[EXERCISE OBJECTIVE] Find each line in the records below that contains the word "agent", and copy it out.

[Records contained in a dataset]
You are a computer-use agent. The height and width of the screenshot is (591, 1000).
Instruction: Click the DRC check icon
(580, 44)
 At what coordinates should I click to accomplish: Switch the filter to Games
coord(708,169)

--

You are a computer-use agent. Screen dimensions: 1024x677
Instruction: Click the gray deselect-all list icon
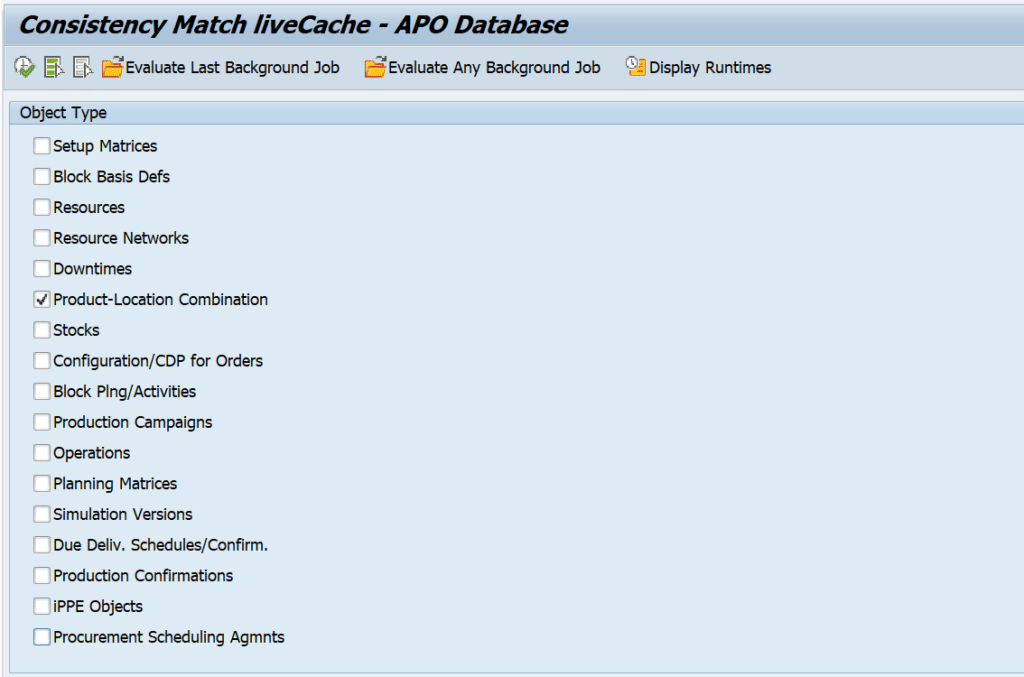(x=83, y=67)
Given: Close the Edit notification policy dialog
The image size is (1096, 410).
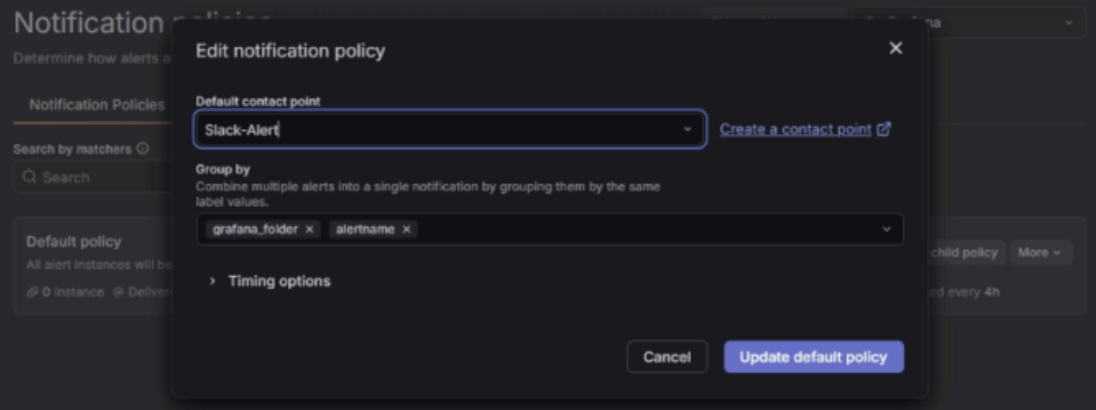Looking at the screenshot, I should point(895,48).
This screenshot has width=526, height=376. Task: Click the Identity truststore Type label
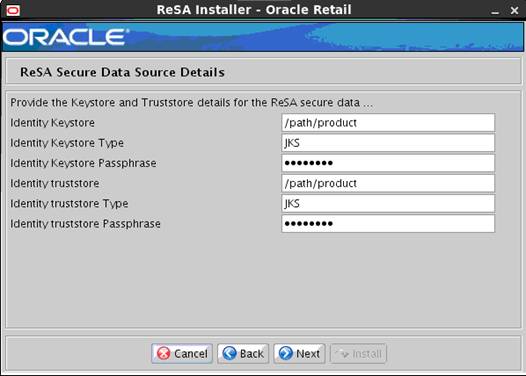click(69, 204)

[EXERCISE OUTPUT]
You are a computer-use agent. The height and width of the screenshot is (591, 1000).
You are a computer-use agent. Screen dimensions: 1024x677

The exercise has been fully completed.